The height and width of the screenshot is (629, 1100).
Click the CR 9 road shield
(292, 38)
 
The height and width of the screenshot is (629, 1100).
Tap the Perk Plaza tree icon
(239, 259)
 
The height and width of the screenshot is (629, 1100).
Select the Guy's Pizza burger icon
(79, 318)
§ §
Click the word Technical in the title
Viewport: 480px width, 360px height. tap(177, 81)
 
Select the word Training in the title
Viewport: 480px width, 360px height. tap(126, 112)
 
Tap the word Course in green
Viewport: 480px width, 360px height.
§ §
Set task: Count the lines above that contain the string "Viewport", treating uppercase and lowercase as distinct, and state only the number.

The response: 3